Water and Sanitation

Source: http://www.sulabhenvis.in/pages/database_detail.asp?id=32

Every eight seconds a child dies of a water-related disease. Every year more than five million human beings die from illnesses linked to unsafe drinking water, unclean domestic environments and improper excreta disposal.

At any given time perhaps one-half of all peoples in the developing world are suffering from one or more of the six main diseases associated with water supply and sanitation (diarrhoea, ascaris, dracunculiasis, hookworm, schistosomiasis and trachoma). In addition, the health burden includes the annual expenditure of over ten million person-years of time and effort by women and female children carrying water from distant, often polluted sources.

Nearly a quarter of humanity still remains today without proper access to water and sanitation.

During the International Drinking Water Supply and Sanitation Decade (1981-1990), some 1600 million people were served with safe water and about 750 million with adequate excreta disposal facilities. However, because of population growth of 800 million people in developing countries, by 1990 there remained a total of 1015 million people without safe water and 1764 million without adequate sanitation.

Overall progress in reaching the unserved has been poor since 1990. Approximately one billion people around the world still lack safe water and more than two billion do not have adequate excreta disposal facilities. Rapid population growth and lagging rates of coverage expansion has left more people without access to basic sanitation today than in 1990.

Another problem with coverage goals is the magnitude of resources needed to achieve them. At the Global Consultation of Safe Water and Sanitation for the 1990s, held in New Delhi in 1990, it was stated that universal coverage by the year 2000 would require US$ 50 billion per year, a five-fold increase in current investment levels.

In 1992, WHO concluded its monitoring of the Decade with the estimate that a total of US$ 133.9 billion had been invested in water supply and sanitation during the period 1981-1990, of which 55% was spent on water and 45% on sanitation. Urban areas received 74% of the total and rural areas only 26%. Contrary to widespread perceptions, almost two-thirds of all funds were provided by national sources and only a third by external organizations.

WHO estimates that it costs an average of US$ 105 per person to provide water supplies in urban areas and US$ 50 in rural areas, while sanitation costs an average of US$ 145 in urban areas and US$ 30 in rural areas.

Water supply and sanitation can be viewed as a process having three interactive elements.
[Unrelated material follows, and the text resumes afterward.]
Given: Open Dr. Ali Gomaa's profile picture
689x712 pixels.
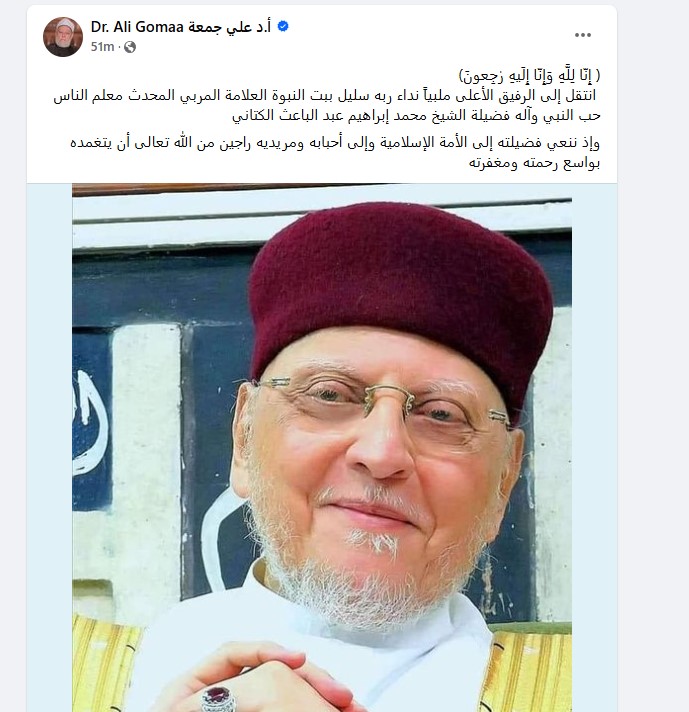Looking at the screenshot, I should tap(63, 37).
The most fundamental of these elements is the availability of safe drinking water and sanitary means of excreta disposal. This means 20 to 40 litres of water per person per day located within a reasonable distance from the household. Safe water implies protection of water sources as well as proper transport and storage within the home. It also means facilities for bathing and for washing clothes and kitchen utensils which are clean and well-drained. Sanitary excreta disposal is the isolation and control of faeces from both adults and children so that they do not come into contact with water sources, food or people. To break the transmission chain of faecally-related diseases, good standards of personal and domestic hygiene, which begin with handwashing after defecation, are essential.
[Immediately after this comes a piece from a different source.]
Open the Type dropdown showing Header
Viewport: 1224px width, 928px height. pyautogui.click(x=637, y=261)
A second element in the water and sanitation development process is the use and care of water and sanitation facilities. People must use these facilities properly to obtain the health benefits inherent in them. This means knowing how to protect and store water safely, how to maintain personal and domestic cleanliness, how to care for excreta disposal facilities and how to avoid or minimize unsanitary environmental conditions. Knowledge transfer, behaviour change and personal responsibility are the key factors.
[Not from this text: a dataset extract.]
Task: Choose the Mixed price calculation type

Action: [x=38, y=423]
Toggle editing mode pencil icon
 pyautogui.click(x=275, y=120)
The third of the interactive elements is the institutional support from the communities, developing agencies and government policies that provide a framework for water and sanitation improvements. Experience has shown that community-based efforts, whether in a small village or a large metropolis, are most effective in identifying and meeting peoples’ needs. Governments, especially at the regional and national levels, are more effective as facilitators of the development process than providers of water and sanitation improvements.

Water contaminated by human, chemical or industrial wastes can cause a variety of communicable diseases through ingestion or physical contact:

Water-borne diseases: caused by the ingestion of water contaminated by human or animal faeces or urine containing pathogenic bacteria or viruses; include cholera, typhoid, amoebic and bacillary dysentery and other diarrhoeal diseases.

Water-washed diseases: caused by poor personal hygiene and skin or eye contact with contaminated water; include scabies, trachoma and flea, lice and tick-borne diseases.

Water-based diseases: caused by parasites found in intermediate organisms living in water; include dracunculiasis, schistosomiasis and other helminths.

Water-related diseases: caused by insect vectors which breed in water; include dengue, filariasis, malaria, onchocerciasis, trypanosomiasis and yellow fever.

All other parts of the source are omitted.